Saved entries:
***
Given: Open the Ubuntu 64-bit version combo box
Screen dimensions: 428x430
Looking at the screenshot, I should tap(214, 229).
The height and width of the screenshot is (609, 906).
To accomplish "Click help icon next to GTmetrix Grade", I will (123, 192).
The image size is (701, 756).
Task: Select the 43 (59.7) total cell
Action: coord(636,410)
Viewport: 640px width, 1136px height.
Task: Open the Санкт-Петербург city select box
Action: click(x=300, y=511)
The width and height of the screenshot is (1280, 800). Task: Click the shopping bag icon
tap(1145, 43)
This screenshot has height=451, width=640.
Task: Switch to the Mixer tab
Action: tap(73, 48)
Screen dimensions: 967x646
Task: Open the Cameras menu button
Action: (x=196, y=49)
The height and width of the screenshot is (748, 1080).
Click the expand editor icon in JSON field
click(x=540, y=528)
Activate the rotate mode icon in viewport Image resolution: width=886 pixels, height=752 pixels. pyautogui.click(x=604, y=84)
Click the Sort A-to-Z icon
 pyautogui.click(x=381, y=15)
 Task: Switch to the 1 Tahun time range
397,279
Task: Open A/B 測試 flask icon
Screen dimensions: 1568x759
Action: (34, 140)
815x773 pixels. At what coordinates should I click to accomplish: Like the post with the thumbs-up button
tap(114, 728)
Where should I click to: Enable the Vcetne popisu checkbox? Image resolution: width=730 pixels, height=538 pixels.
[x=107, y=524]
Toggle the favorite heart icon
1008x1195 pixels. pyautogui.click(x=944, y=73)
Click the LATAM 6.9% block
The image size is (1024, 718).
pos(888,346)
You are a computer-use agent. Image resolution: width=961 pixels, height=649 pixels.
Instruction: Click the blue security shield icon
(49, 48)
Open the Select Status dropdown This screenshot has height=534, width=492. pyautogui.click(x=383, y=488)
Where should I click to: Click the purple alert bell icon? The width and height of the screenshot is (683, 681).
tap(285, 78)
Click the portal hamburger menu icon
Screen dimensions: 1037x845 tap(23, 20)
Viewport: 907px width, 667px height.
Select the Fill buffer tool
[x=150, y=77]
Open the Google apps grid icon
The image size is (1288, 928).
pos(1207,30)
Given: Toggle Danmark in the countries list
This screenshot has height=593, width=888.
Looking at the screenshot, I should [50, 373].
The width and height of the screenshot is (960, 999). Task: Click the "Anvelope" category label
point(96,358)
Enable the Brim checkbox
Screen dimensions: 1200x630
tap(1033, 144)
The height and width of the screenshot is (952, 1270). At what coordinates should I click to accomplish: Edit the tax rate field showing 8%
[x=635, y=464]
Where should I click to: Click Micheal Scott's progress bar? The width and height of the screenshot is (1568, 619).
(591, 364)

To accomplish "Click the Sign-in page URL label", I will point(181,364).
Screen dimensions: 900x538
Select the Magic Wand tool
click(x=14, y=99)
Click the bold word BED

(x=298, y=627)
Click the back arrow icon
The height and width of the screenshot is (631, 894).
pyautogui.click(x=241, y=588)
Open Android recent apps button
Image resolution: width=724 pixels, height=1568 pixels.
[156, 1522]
***
Task to carry out:
The records above need to be output again, verbatim.

Solution:
Given: Open the Ubuntu 64-bit version combo box
Screen dimensions: 428x430
Looking at the screenshot, I should tap(214, 229).
The height and width of the screenshot is (609, 906).
To accomplish "Click help icon next to GTmetrix Grade", I will (123, 192).
The image size is (701, 756).
Task: Select the 43 (59.7) total cell
Action: coord(636,410)
Viewport: 640px width, 1136px height.
Task: Open the Санкт-Петербург city select box
Action: click(x=300, y=511)
The width and height of the screenshot is (1280, 800). Task: Click the shopping bag icon
tap(1145, 43)
This screenshot has height=451, width=640.
Task: Switch to the Mixer tab
Action: tap(73, 48)
Screen dimensions: 967x646
Task: Open the Cameras menu button
Action: (x=196, y=49)
The height and width of the screenshot is (748, 1080).
Click the expand editor icon in JSON field
click(x=540, y=528)
Activate the rotate mode icon in viewport Image resolution: width=886 pixels, height=752 pixels. pyautogui.click(x=604, y=84)
Click the Sort A-to-Z icon
 pyautogui.click(x=381, y=15)
 Task: Switch to the 1 Tahun time range
397,279
Task: Open A/B 測試 flask icon
Screen dimensions: 1568x759
Action: (34, 140)
815x773 pixels. At what coordinates should I click to accomplish: Like the post with the thumbs-up button
tap(114, 728)
Where should I click to: Enable the Vcetne popisu checkbox? Image resolution: width=730 pixels, height=538 pixels.
[x=107, y=524]
Toggle the favorite heart icon
1008x1195 pixels. pyautogui.click(x=944, y=73)
Click the LATAM 6.9% block
The image size is (1024, 718).
pos(888,346)
You are a computer-use agent. Image resolution: width=961 pixels, height=649 pixels.
Instruction: Click the blue security shield icon
(49, 48)
Open the Select Status dropdown This screenshot has height=534, width=492. pyautogui.click(x=383, y=488)
Where should I click to: Click the purple alert bell icon? The width and height of the screenshot is (683, 681).
tap(285, 78)
Click the portal hamburger menu icon
Screen dimensions: 1037x845 tap(23, 20)
Viewport: 907px width, 667px height.
Select the Fill buffer tool
[x=150, y=77]
Open the Google apps grid icon
The image size is (1288, 928).
pos(1207,30)
Given: Toggle Danmark in the countries list
This screenshot has height=593, width=888.
Looking at the screenshot, I should [50, 373].
The width and height of the screenshot is (960, 999). Task: Click the "Anvelope" category label
point(96,358)
Enable the Brim checkbox
Screen dimensions: 1200x630
tap(1033, 144)
The height and width of the screenshot is (952, 1270). At what coordinates should I click to accomplish: Edit the tax rate field showing 8%
[x=635, y=464]
Where should I click to: Click Micheal Scott's progress bar? The width and height of the screenshot is (1568, 619).
(591, 364)

To accomplish "Click the Sign-in page URL label", I will point(181,364).
Screen dimensions: 900x538
Select the Magic Wand tool
click(x=14, y=99)
Click the bold word BED

(x=298, y=627)
Click the back arrow icon
The height and width of the screenshot is (631, 894).
pyautogui.click(x=241, y=588)
Open Android recent apps button
Image resolution: width=724 pixels, height=1568 pixels.
[156, 1522]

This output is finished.